そう言って奴は左手でメニューを操作する。すると俺以外の人が床に崩れ落ちた。俺は咄嗟に倒れ込もうするアスナを抱き締めた。アスナの頭上には麻痺状態のアイコンが…

 

「勇者の役目を持ったキリト君…君だよ」

 

奴との一対一の勝負…これに勝てばアスナをこの世界から解放してあげられる。それなら俺がやることは決まっている。俺は…

 

『奴を殺す…!!』

 

 

 

 

 

 

 

 

 

タツヤside

 

 

 

 俺たちを麻痺状態にして動きを封じた奴はキリトに一対一の決闘を申し込んだ。ここでキリトが奴を倒せば俺たちはこの世界から解放される。しかし…

 

「駄目だ!あいつには勝てない!」

 

あいつはこの世界を作った張本人だ。この世界の事を奴は全て知っている。お前の切り札の二刀流だって奴が作ったんだ…そんな奴に一人で勝てるわけがない!そんな勝負受けるな!

しかし…

 

「分かった…」

 

「キリト君!」

 

俺の思いはキリトの野郎には届かなかった。アスナの悲痛言葉にもあいつの決意は変わらなかった。

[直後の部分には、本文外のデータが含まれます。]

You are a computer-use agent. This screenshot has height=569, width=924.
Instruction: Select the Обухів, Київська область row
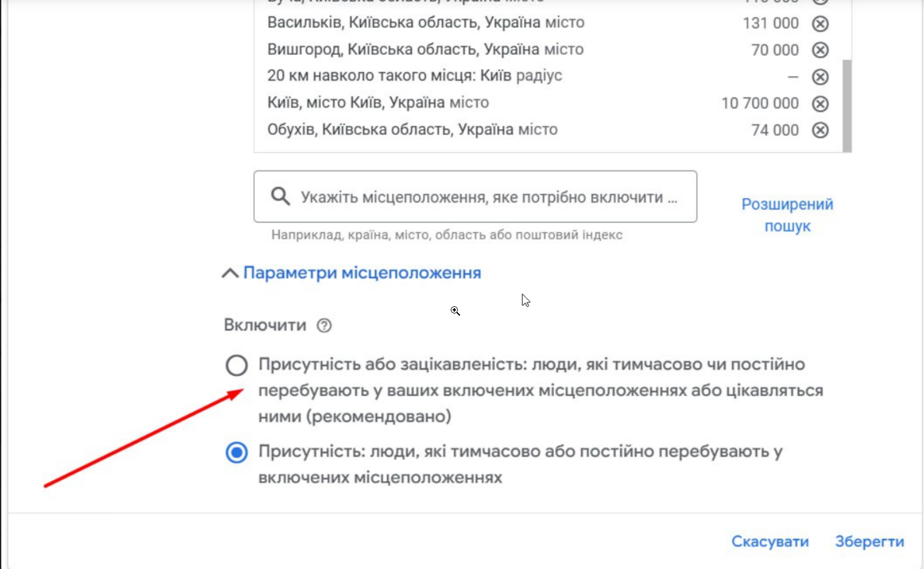coord(412,130)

クラインやエギルも呼びかけるがそれでもあいつは止まらなかった。

 

「エギル、クライン…今までサンキュー」

 

その言葉は今まで世話になった奴への遺言のように俺は感じて…あいつは自分の命を犠牲にしてでも奴を倒すつもりなのか!…馬鹿野郎!お前が死んで俺たちが助かったって誰もそんなの喜ぶ訳ねえだろう!お前が死んだらこの世界でも現実でもお前の帰りを待っている奴らはどうすればいいんだよ!

 

「一つ頼みがある…簡単に負けるつもりは無いがもし俺が死んだら…しばらくでいい…アスナが自殺出来ない様計らって欲しい」

 

「よかろう」

 

 

 

 そしてキリトとヒースクリフの殺し合いが始まった。

キリトはソードスキルを使わずに剣を振るう。システムによるアシスト無しであそこまで二つの剣を使いこなしているのはこれまでの戦いの恩恵であろう。しかし…

 

「駄目だ…!全部盾で防がれてる…!」

 

そのキリトの猛攻を奴は容易く盾で防ぎ反撃まで行う…それによりキリトのHPは少しずつ減っていく、ヒースクリフにはまだ一撃も当たってない…そのまま戦闘は続くが依然として状況はキリトが不利のままだ…それに焦ったのであろうキリトは二つの剣にライトエフェクトを纏わせて奴に攻撃をしたのだ。

 

「馬鹿!そんなことをしたら…!」

 

以前の決闘の時は奴の盾を突破出来たが今回もそうなるとは限らない、その上ソードスキル後の長い硬直は相手に隙を見せることになる。リスクが高すぎる…!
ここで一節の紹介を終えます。